October 24, 2022 [Bulk Transporter] – New $5.56 billion facility headed to Texas or Oklahoma expected to reduce GHG emissions and water consumption, and create 423 full-time jobs, beginning in 2025
Prairie Energy Partners plans to build a $5.56 billion, “decarbonized” crude refinery that the Southern Rock Energy Partners subsidiary says will included an eight-bay truck terminal, 300-car rail terminal, and four-barge marine terminal.
Now Prairie Energy just needs to finalize the location of its new refinery.
The company reports the final two competing sites are in Victoria County in Texas, and Payne and Lincoln County in Oklahoma.

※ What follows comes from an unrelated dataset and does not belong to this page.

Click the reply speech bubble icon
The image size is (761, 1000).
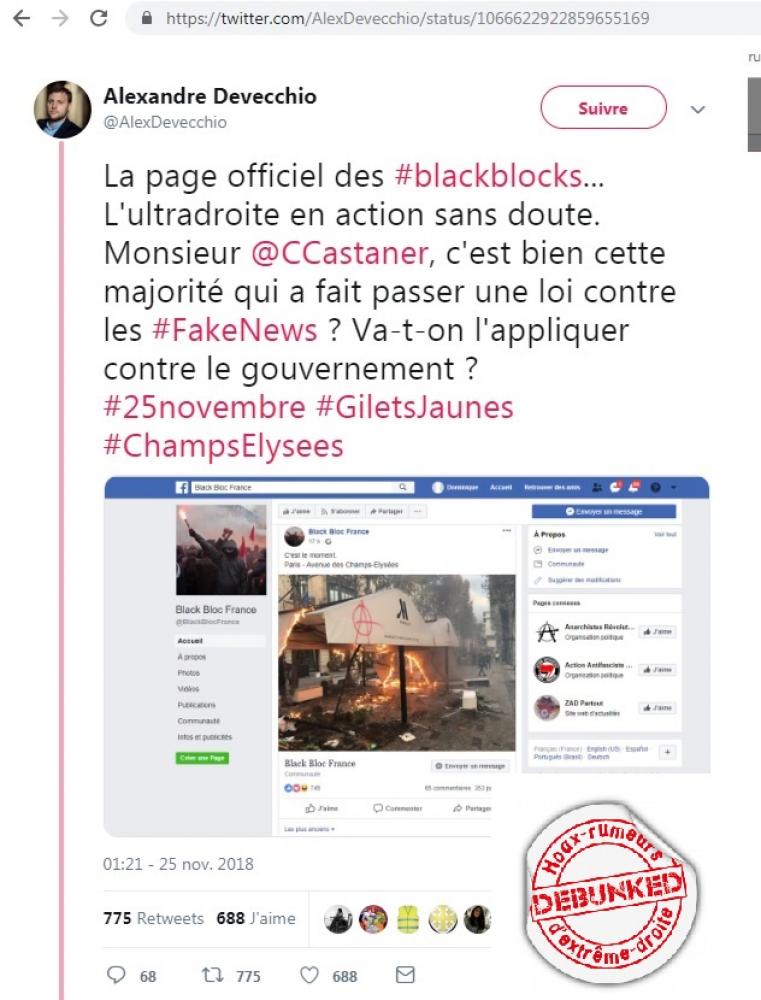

Construction is expected to commence in 2023. The multi-year project will create at least 1,250 temporary jobs during construction, and 423 permanent positions at the facility, which is expected to commence operations in 2025, delivering an estimated $150 million annual economic impact for the community, Prairie Energy said.
“This scale of project is not possible without strong support from the local community, which has agreed to support Prairie Energy Partners with local economic development incentives and service agreements,” the company said in a release.
The “next-generation” refinery complex will reduce and eliminate 95% of greenhouse gas emissions, including carbon dioxide, carbon monoxide, methane, nitrogen oxide, and sulfur oxide; reduce water production and consumption by 90%, with 80% further recycled and repurposed; and utilize a reduced footprint of only 400 acres, Prairie Energy claimed. The facility will annually produce approximately 91.25 million barrels—or 3.8325 billion gallons—of cleaner transportation fuels like gasoline, diesel, and jet fuel from crudes domestically sourced from the Eagle Ford, Permian, Denver-Julesburg (DJ), and Bakken basins.
While most refineries consume natural gas in the process heating units, this proposed facility would instead combine pure oxygen with “blue” hydrogen produced from refining off-gases and “green” hydrogen from electrolysis, with steam being the primary waste stream. The refinery will be powered by 100% renewable electricity, either sourced from the grid or generated on-site from recycled and repurposed waste heat, geothermal, and solar assets. The facility’s hydrogen complex will be the only unit of the facility that produces carbon dioxide, which will be captured and sequestered.
Logistics would be provided by a new bidirectional refined products pipeline connecting to nearby terminals located at or near the project site.
“The resulting facility would be a novel, best-in-class, decarbonized refinery,” the company said.